Data Science Intern 02/2022 - 08/2022
World Bank DIME, GUI2DE

* Predicted health risks by developing a Machine Learning pipeline for XGBoost, Random Forest algorithms using scikit-learn framework. * Constructed panel datasets from claims data of multiple health providers using R and generated insights through analysis.

Data Analyst 04/2021 - 06/2021

* Enhanced FDR’s 2021 Universal Healthcare proposal through data visualization aids on comparative analysis using Plotly in Python. * Built a Covid-19 surveillance dashboard on Tableau to analyze Covid case counts, deaths, oxygen supply requirements in India.

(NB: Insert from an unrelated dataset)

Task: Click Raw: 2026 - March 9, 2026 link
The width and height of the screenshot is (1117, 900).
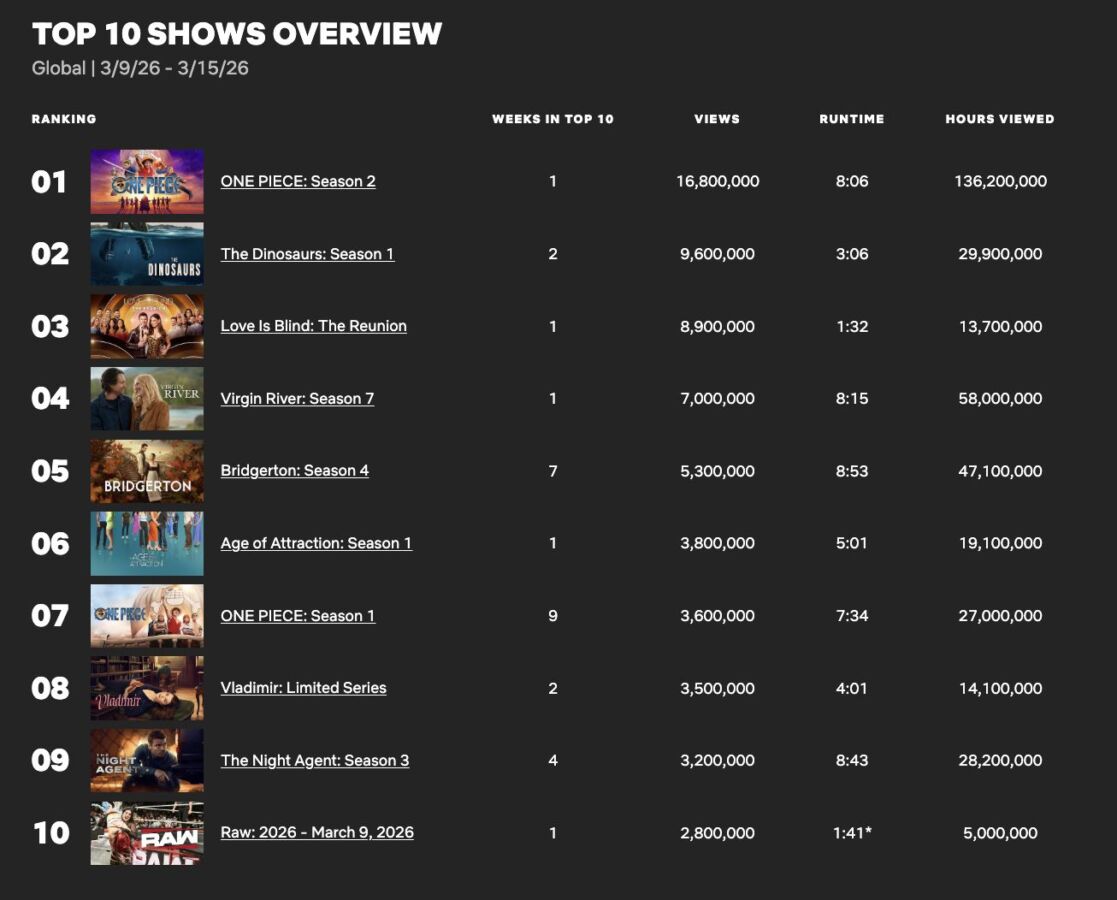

Global Planning analyst 07/2018 - 04/2021

* Streamlined data flow, created heat map tool using SQL and Tableau, identified 4 high-risk chemicals preventing a loss of $2.5MM p.a. * Created a SARIMA model on sales volume time series data using R to forecast Polyethylene sales, improving accuracy by 8%. * Developed customer segmentation tool based on K-means clustering; dynamic pricing tool using large data sets on costs. * Established framework to analyze risk contributing factors of high-risk assets and stood as finalist of EM Global Analytics challenge. * Led a cross-functional team of 12 and managed automation of tools, reducing manpower by an estimated 220 hrs/mth at IAC. * Identified gaps in fertilizer packaging and provided leads for EMCIPL’s entry into an estimated 160k Tons polymer market.